I don't think meritocracy is a deep concept aside from promoting fairness as it was originally meant to be. The irony that some people complained about a certain github rug in the name of women was quite funny though.

I do prefer it to anything around DEI, but it isn't really something that has any deeper meaning. It meant fairness to people, some people didn't like that.


I have an issue with what some call “meritocracy” today being nothing more than privilege buying better opportunities.

If we are really serious about meritocracy, we need to level all playfields.


That is true. It isn't fair if people have different starts. But trying to correct this or forcing everyone to be equal requires totalitarian control. It has often been tried with very bad results.

The one thing you can do is giving future generations everything they need to accomplish, which primarily is education. This is currently under severe threat by big corporations that want their users to be passive consumers. Their equity campaigns are hollow and will very likely even have a net negative effect.
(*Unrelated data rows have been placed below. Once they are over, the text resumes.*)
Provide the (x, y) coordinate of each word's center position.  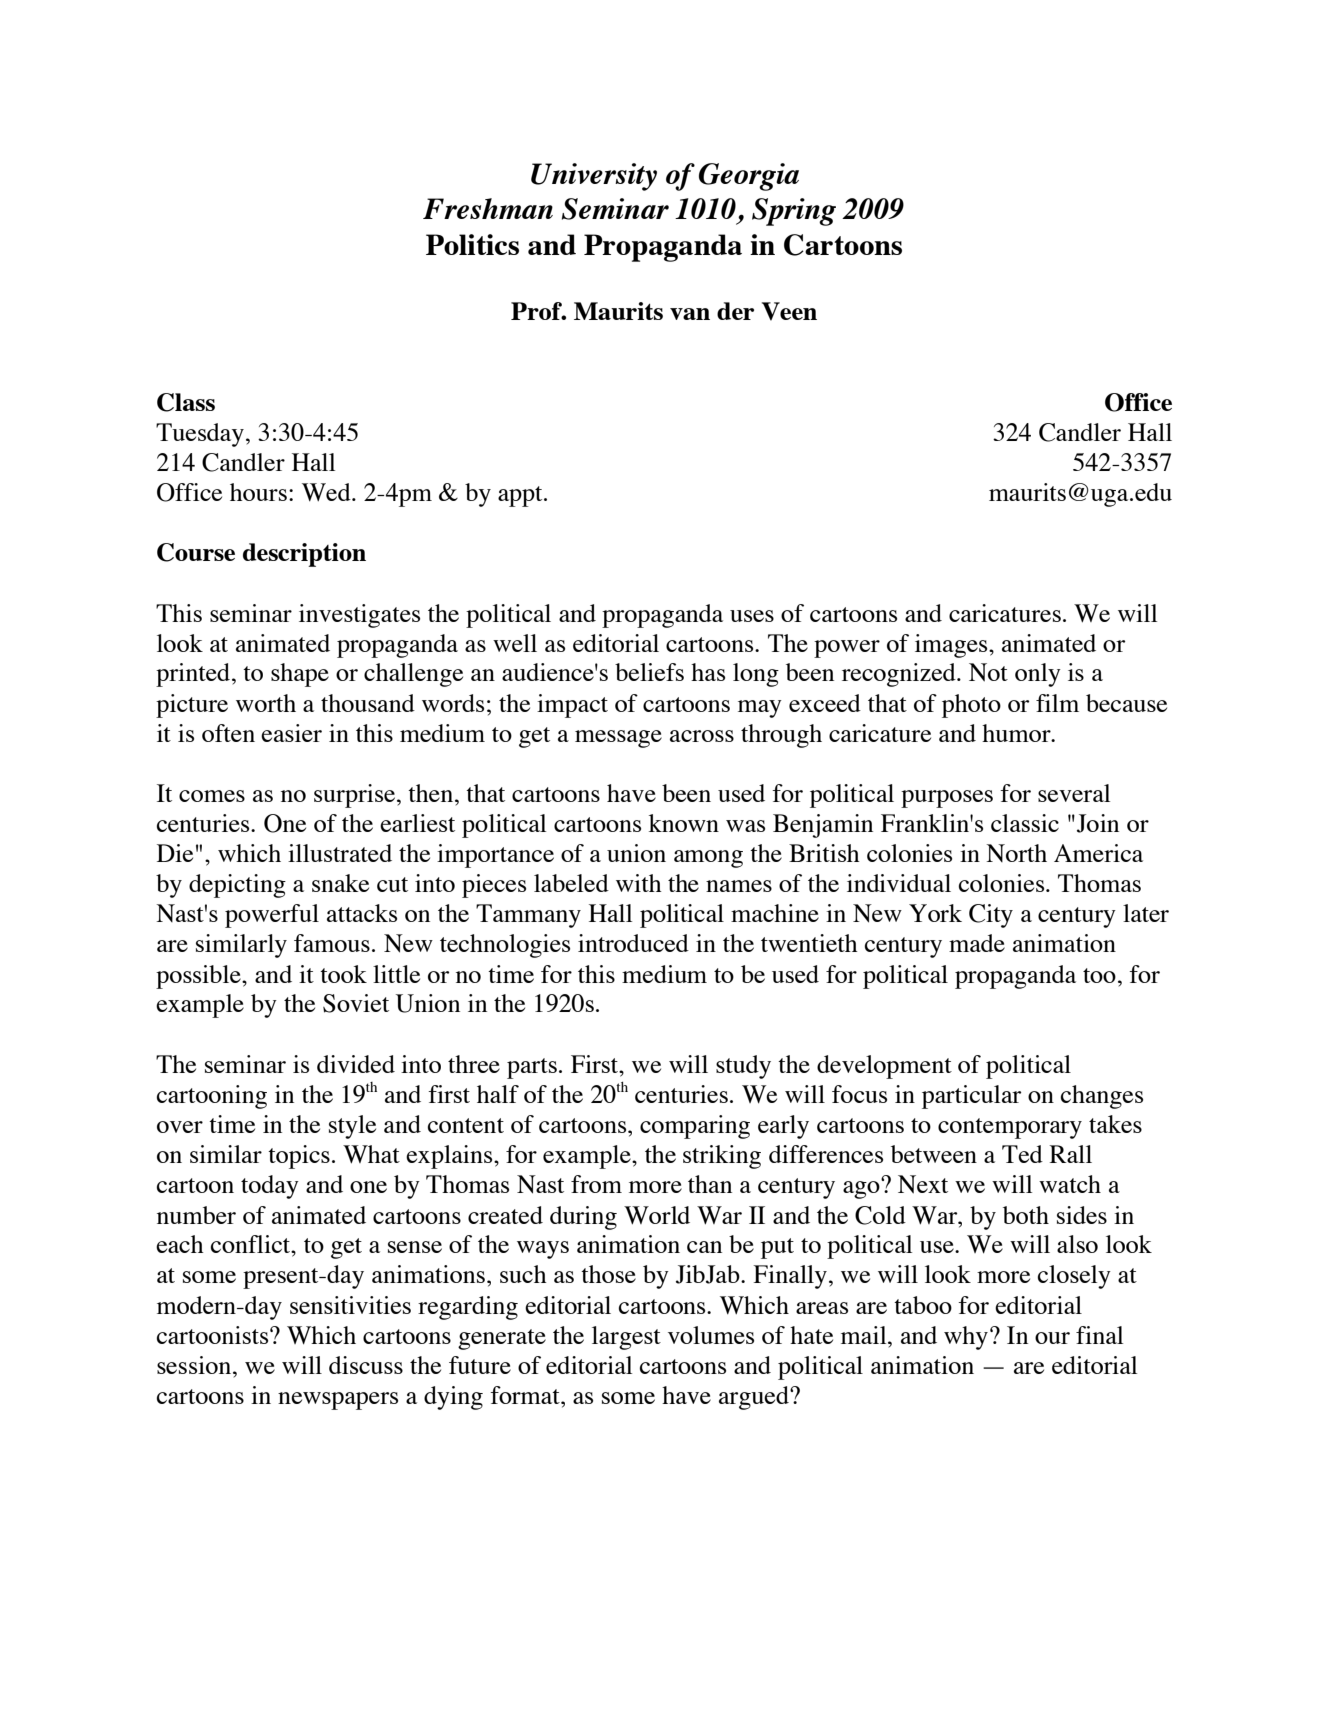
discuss (366, 1365)
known (684, 823)
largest (626, 1338)
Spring (794, 212)
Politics (472, 244)
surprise (356, 796)
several (1074, 793)
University (594, 177)
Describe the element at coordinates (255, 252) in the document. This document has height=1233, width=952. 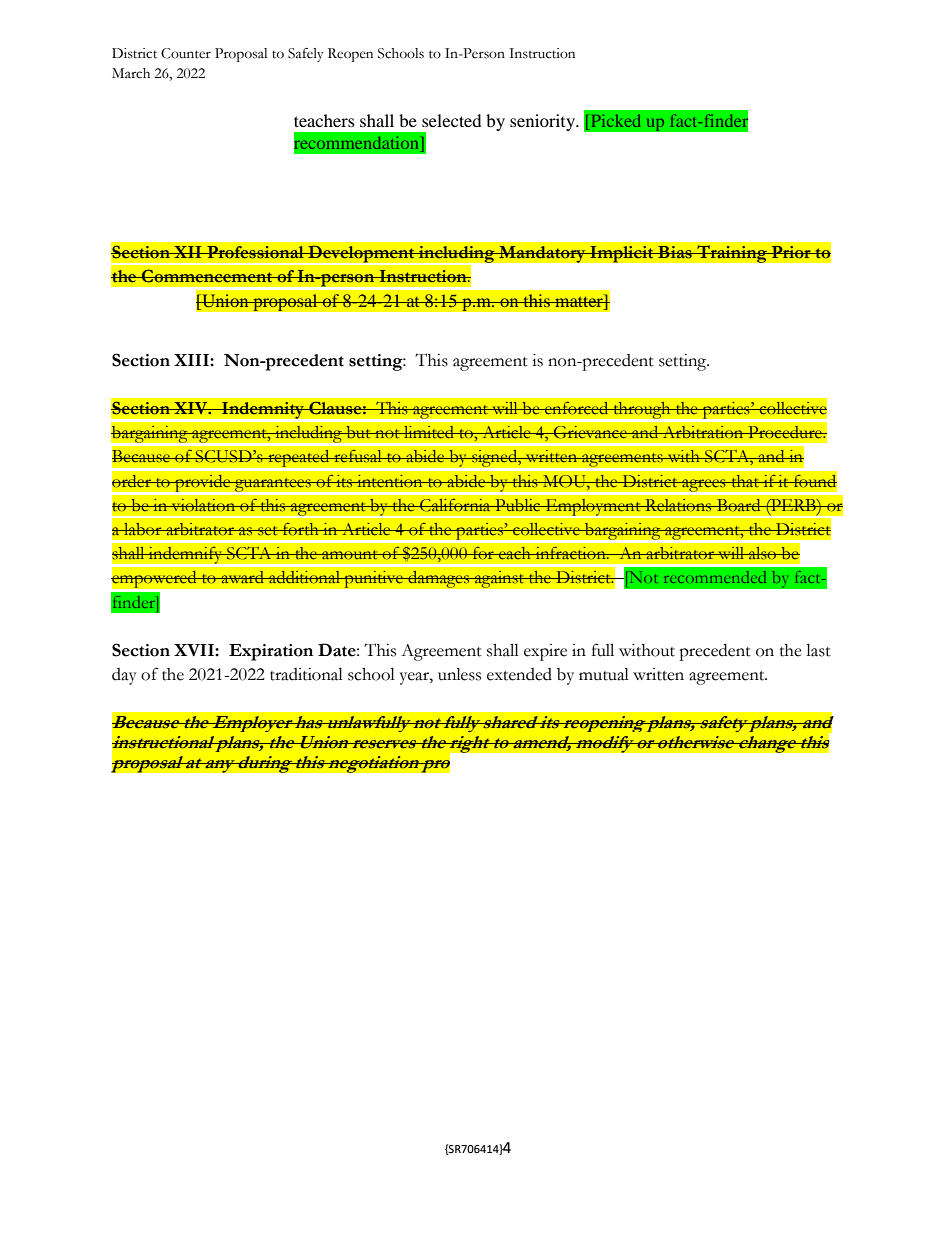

Open access to literature and open source did at least provide people with the material that they need to learn about many topics. Living conditions, language barriers or simply no time to learn are still inhibitors which need addressing. These leveling takes time and multiple generations and there is no shortcut to this. Current diversity initiatives grant funding to the most wealthy corporations, politicians use this to gain access to them. It is mainly corruption that doesn't empower anybody aside a selected few. An extremely unfair process, good intentions from some that pave the way to hell.


> big corporations that want their users to be passive consumers.

Not only that, but having a good-enough universal public school system would completely destroy large companies that extract lots of money from barely-good-enough private education targeted at middle-class families. We already let that model take hold and they won't just let us improve public schools and cause their collapse.


Though we need to be careful that in leveling playing fields we aren't leveling society in the process.


The levelling is given by how serious a society is about meritocracy. It can go for anything from doing nothing and hoping for the best (us) to everyone having identical schools and upbringing, which is obviously a Very Bad Idea.


"Kings inherited their positions regardless of their ability to rule the country."

Yes, but the son of a king was also trained from birth for the role of being a regent, something few if anyone else could have said. This didn't make him the best for the job but it did allow a period of on-the-job training and a cadre of ministers and assistants who DID get to their positions by merit to guide the crown prince.

Setting aside the specific role of monarch, it was typical for sons to take up the same job as their father for similar reasons: they were exposed to knowledge about the trade and mentored in it from a young age. I don't know what happened to children who showed no aptitude/merit for following in the parent's profession -- I suppose it depended on the wealth of the family or the child's ability to find a patron to pursue some other career. But I wouldn't immediately dismiss former times when one typically took up the career path of their parent as being without merit.